The U.S. Government Accountability Office (GAO) talked about the effects of unanswered questions on U.S. Department of Health and Human Services (HHS) exchange program systems in a report released last week. 

See also: GAO: Federal PPACA exchanges are open to fake people

The Centers for Medicare & Medicaid Services (CMS), a division of HHS, hired Accenture to revamp HHS public exchange computer systems in January. CMS told Accenture that the firm had to get a financial management module for the HHS-run exchanges working by mid-March. Instead, GAO officials say, Accenture worked from January through April on figuring out what the previous contractor had done — and on clarifying CMS requirements.

As of June 5, 2014, CMS had changed Accenture’s original Patient Protection and Affordable Care Act (PPACA) exchange systems development contract six times to modify existing requirements and add enhancements, GAO officials say. CMS is now hoping Accenture can implement the financial management module in several phases between now and December 2014.

GAO officials say the financial management module delays have hurt the ability of CMS to:

  • Track eligibility and enrollment transactions at the HHS-run exchanges.
  • Make subsidy payments to the insurers that sold qualified health plans (QHPs) through HHS-run public exchanges.
  • Exchange consumer data with the Internal Revenue Service.
  • Run the new PPACA risk-management programs.

CMS has named Andy Slavitt to be the principal deputy administrator at the Centers for Medicare & Medicaid Services (CMS) in charge of overseeing the Center for Consumer Information & Insurance Oversight (CCIIO). CCIIO is the CMS division responsible for day-to-day management of the HHS-run exchanges and the state-based PPACA exchanges.

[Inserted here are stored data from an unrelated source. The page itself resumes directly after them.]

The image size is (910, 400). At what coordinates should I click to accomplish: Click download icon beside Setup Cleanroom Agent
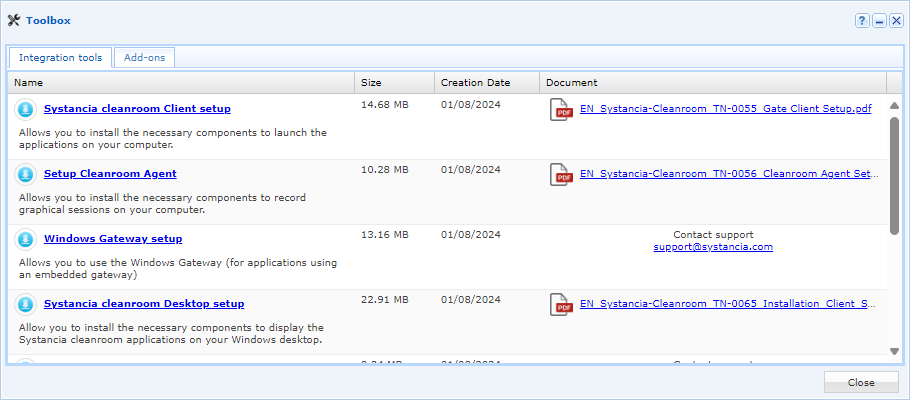pos(26,174)
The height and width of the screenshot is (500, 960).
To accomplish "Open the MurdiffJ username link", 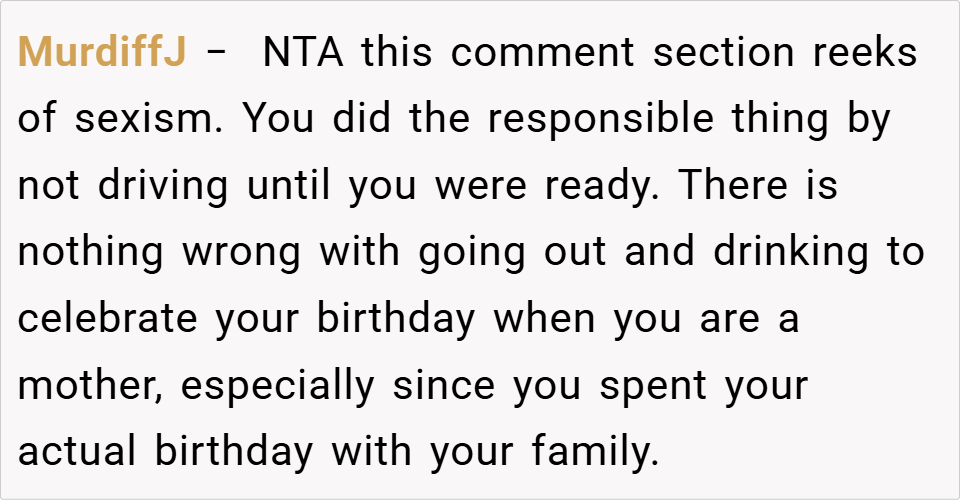I will (x=102, y=52).
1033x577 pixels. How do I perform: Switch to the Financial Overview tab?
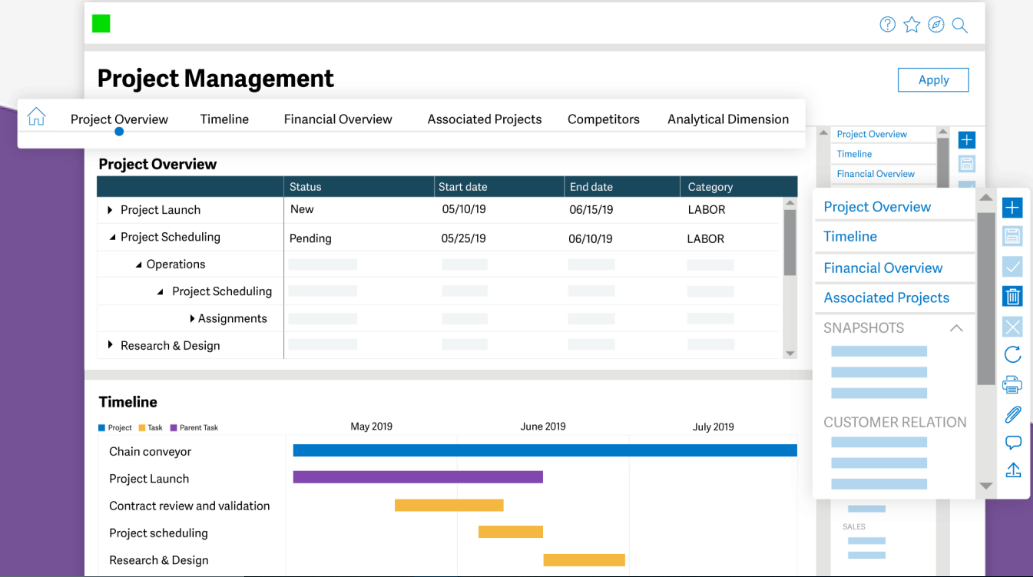point(338,119)
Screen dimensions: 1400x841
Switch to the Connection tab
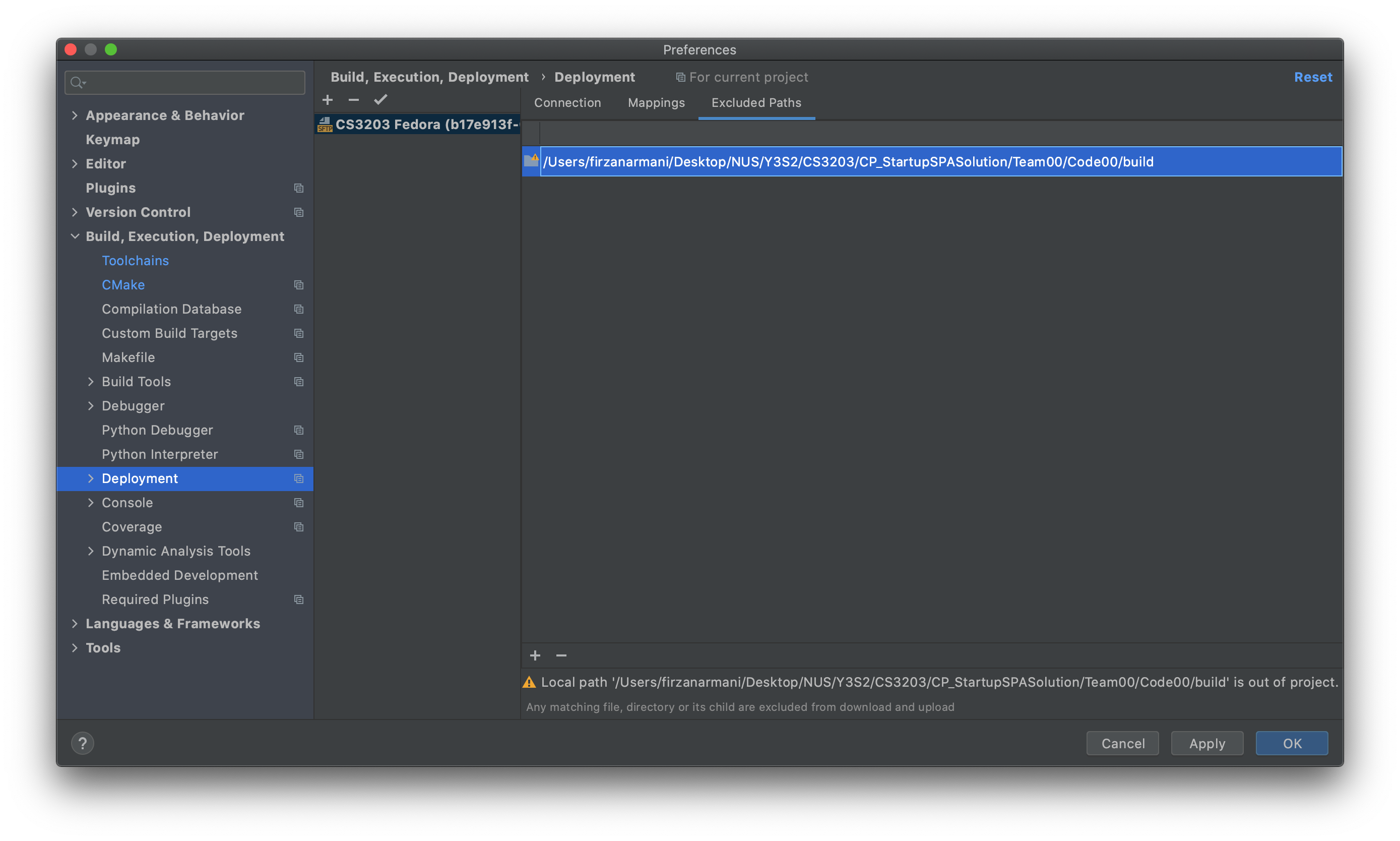[567, 102]
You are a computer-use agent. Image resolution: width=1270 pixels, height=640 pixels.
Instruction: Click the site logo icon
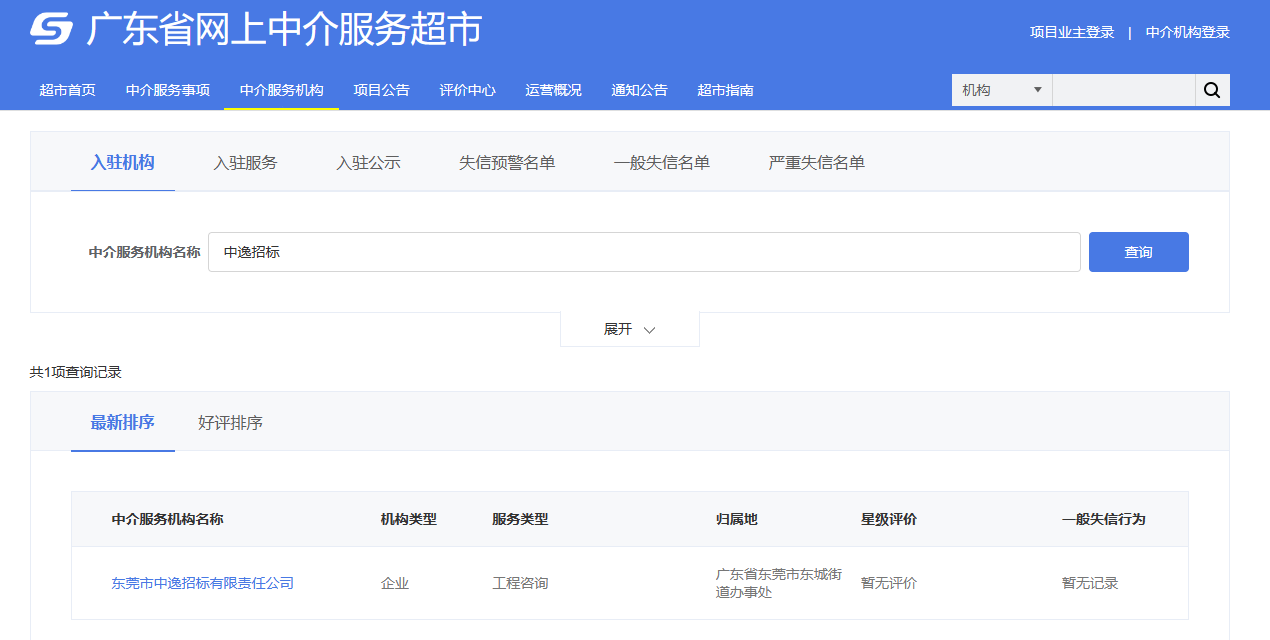[51, 30]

Slavitt testified last week at a House Energy & Commerce subcommittee hearing that HHS has tried to address some of the problems the GAO identified by hiring him to make the second individual QHP open enrollment period run more smoothly than the first. Before going to work for CMS three weeks ago, Slavitt had been an executive vice president at the Optum unit at UnitedHealth Group Inc. (NYSE:UNH). Several states have given Optum credit for getting stalled exchange systems up and running.

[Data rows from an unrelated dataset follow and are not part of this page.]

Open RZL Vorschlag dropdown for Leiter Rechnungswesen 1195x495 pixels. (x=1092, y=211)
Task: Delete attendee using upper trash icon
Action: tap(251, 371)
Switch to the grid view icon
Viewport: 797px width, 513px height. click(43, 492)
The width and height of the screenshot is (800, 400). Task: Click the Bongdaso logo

In a written response to the GAO report, HHS said CMS will also be hiring a chief executive officer (CEO) and a chief technology officer (CTO) for the exchange program. CMS officials first talked about hiring the exchange program CEO and CTO in June. It’s not yet clear whether CMS has filled those positions. At press time, the CCIIO leadership page did not mention Slavitt, an exchange CEO, an exchange CTO, or Dr. Mandy Cohen, who has been the acting CMS director. Only three of the eight CCIIO units had permanent directors listed. Four had acting directors listed, and one had no acting or permanent director listed.

The first QHP open enrollment period started Oct. 1, 2013, and ended in mid-April in most of the country. The second is set to start Nov. 15. 

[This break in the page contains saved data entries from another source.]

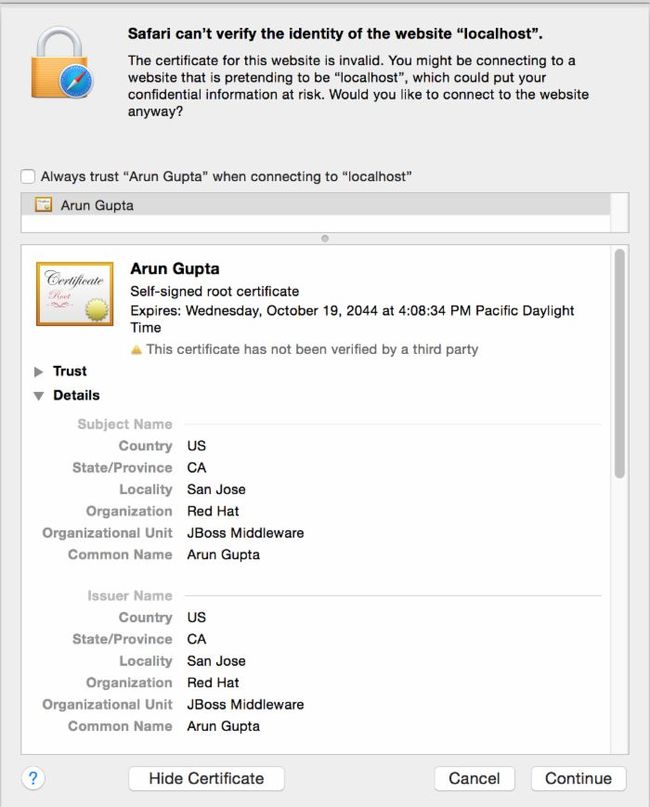Screen dimensions: 650x807
Task: Click the yellow warning triangle icon
Action: click(136, 350)
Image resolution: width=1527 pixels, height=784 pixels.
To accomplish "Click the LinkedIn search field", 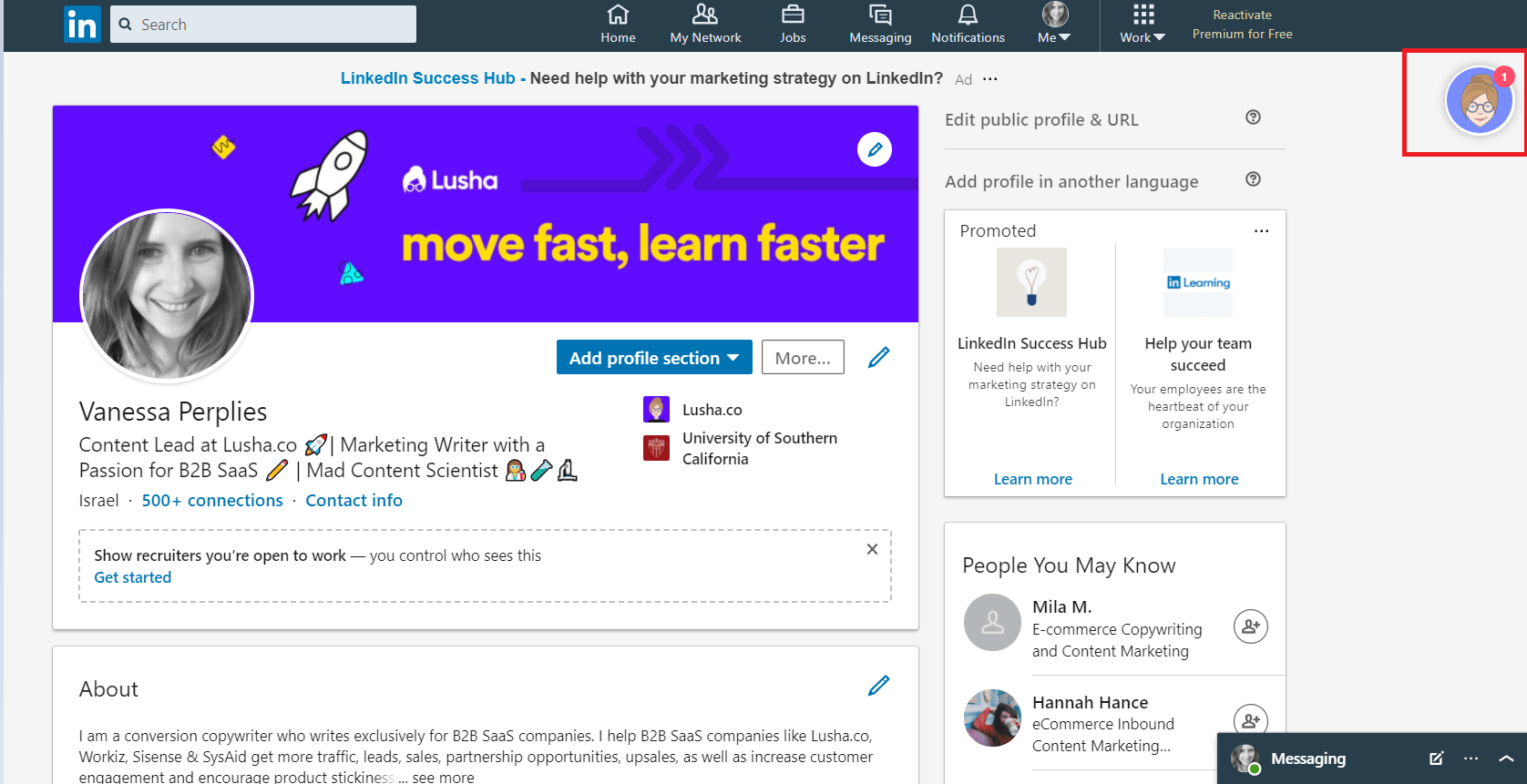I will pyautogui.click(x=263, y=25).
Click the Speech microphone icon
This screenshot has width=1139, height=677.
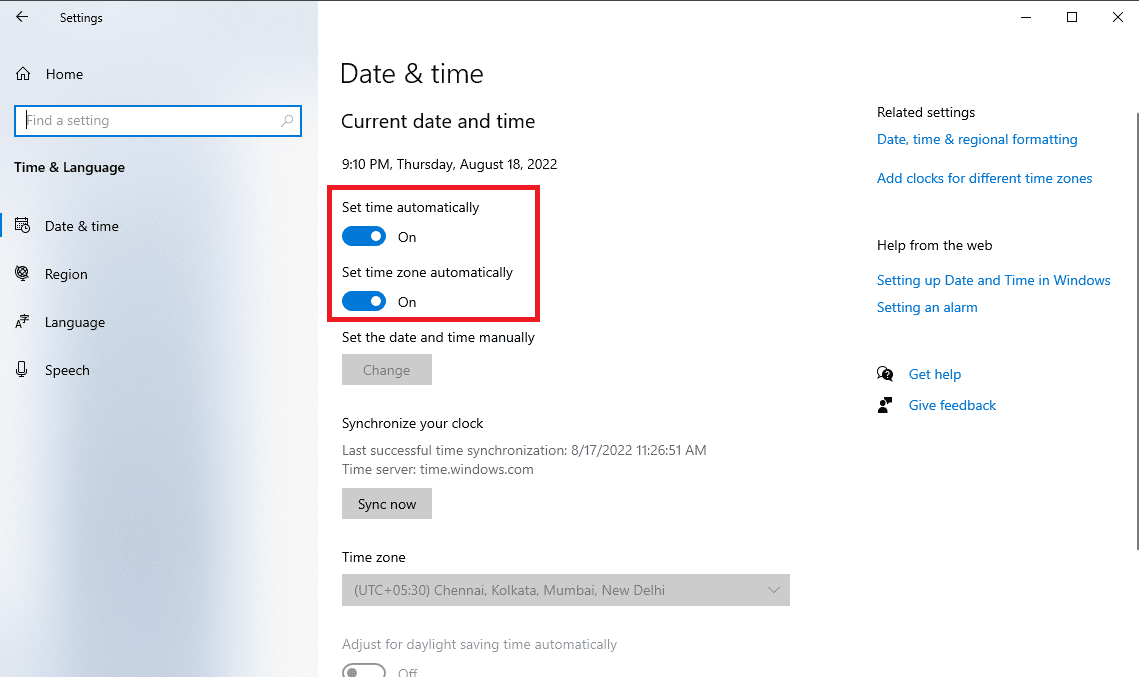tap(22, 370)
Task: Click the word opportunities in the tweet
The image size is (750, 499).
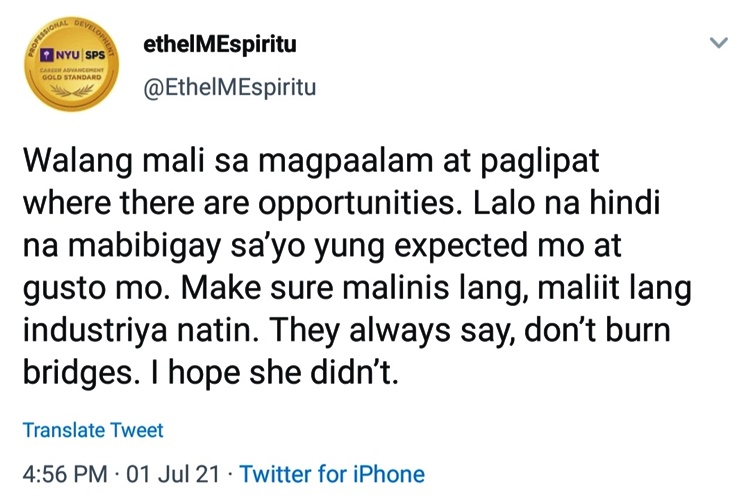Action: click(357, 204)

Health insurers are already filing 2015 exchange QHP form and rate applications with state insurance departments. CCIIO is still developing major components of the 2015 QHP application packet. Sometime between July 30 and Aug. 4, for example, CCIIO added a note to the QHP application Web page stating that, “Stand-alone dental plan instructions and network adequacy instructions are forthcoming.” The note means insurers issuers still lack firm, detailed information they can use to choose which doctors, clinics and hospitals to put in their provider networks.